The tax side of selling a business has many moving parts, and if you get nothing from this article…remember this! ALWAYS consult a tax or financial advisor.
Here are four tax-related issues to keep in mind…
- Are sales proceeds taxes as ordinary income or capital gains?
- Is the sale assets or stock?
- All cash deal or payment installments?
- Can sale be treated as tax-free merger?
Remember these issues are relevant for federal income taxes…different states have different rules and may collect more or less taxes than the IRS on the same deal.
How Are Business Sales Taxed?
The IRS, with few exceptions, treat the business as individual assets, not one big sale.
Those assets will be put into two buckets
- Long-term capital gains (real or depreciable property)
- Short-term capital gains at ordinary income rates (A/R and inventory)
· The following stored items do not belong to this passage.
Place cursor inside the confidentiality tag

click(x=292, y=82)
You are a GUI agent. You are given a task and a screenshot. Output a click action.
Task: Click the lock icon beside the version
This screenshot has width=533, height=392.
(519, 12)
Pro Tip #1: Plan +2 years ahead of selling your business to reduce ordinary income tax
If you sell an asset that you’ve held for more than 12 months, the proceeds will be treated as long-term capital gains. The maximum tax rate for most taxpayers is 15%, with the maximum rate at 20%. Proceeds treated as ordinary income are taxed at the taxpayer’s individual rate. Currently the top individual federal income tax rate is 37% more than twice as high as the long-term capital gains tax rate.
Obviously, sellers will want most of their assets treated as long term capital gains. However, most times, during negotiations, the buyer may want a different allocation, that in turn, can reduce the new owner’s tax bill.
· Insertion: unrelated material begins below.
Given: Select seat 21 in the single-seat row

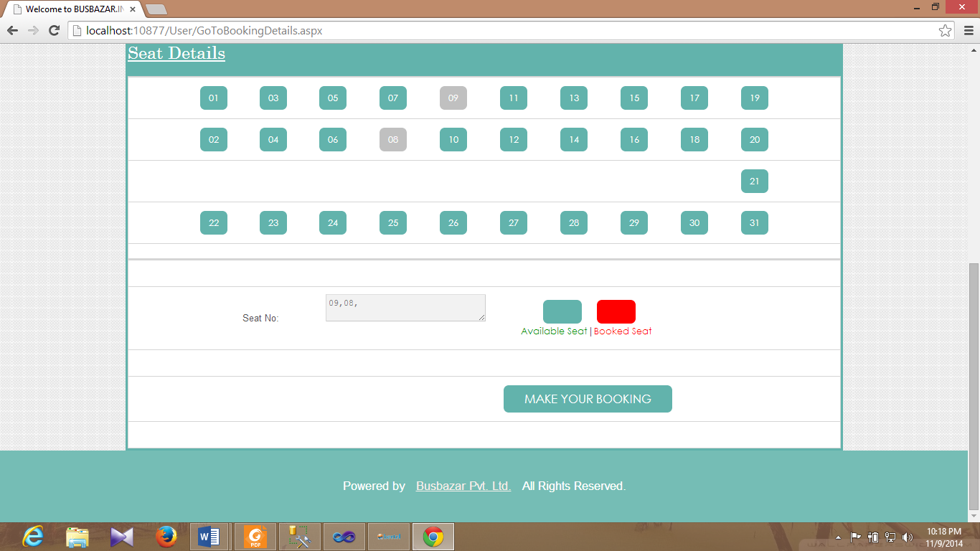Looking at the screenshot, I should pyautogui.click(x=754, y=181).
Pro Tip #2: Negotiate on sales price, to receive a more favorable asset allocation
It’s a potential conflict, as the buyer often wants as much of the price as possible allocated to costs that can be deducted or assets that depreciate.
For instance, the IRS says that selling inventory produces ordinary income. But selling capital assets held for more than a year creates a long-term capital gain.
In addition to asset allocation, the deal’s structure can affect the tax bill. If the seller agrees to take the price in installments, for instance, they can defer paying taxes until the payments are received.
Pro Tip #3: Buyer competent? Doing your due diligence can spread out your tax bill
Buyers may end up paying more when they don’t have to pay everything upfront. And the seller may also be able to charge interest, in addition to saving on taxes. Installment sales do add more risk, though, because the new owner must run the business well enough to produce profits to make payments.
Corporate Stock Sales
Sales of sole proprietorships, partnerships, and LLC’s are commonly treated as sales of separate assets. However, when a corporation is sold the deal can be presented as a stock sale rather than a sale of assets. This is important because if the corporation sells its assets, sale proceeds will be taxed twice.
- When the corporation pays taxes and…
- Again, when its shareholders file individual returns
In contrast, a stock sale gets taxed once, saving on taxes for the seller.
Tax-Free Corporate Mergers
If one corporation is buying another corporation, the deal can be done by exchanging strictly stock. Under the right circumstances, this can mean no taxes at all, as long as no cash is involved.
The Bottom Line
No matter the size of your business, consult a financial and tax advisor as taxes can eat into the cash you were hoping to get out of your business. All this is governed by a complex set of IRS rules, which may not always be straight-forward.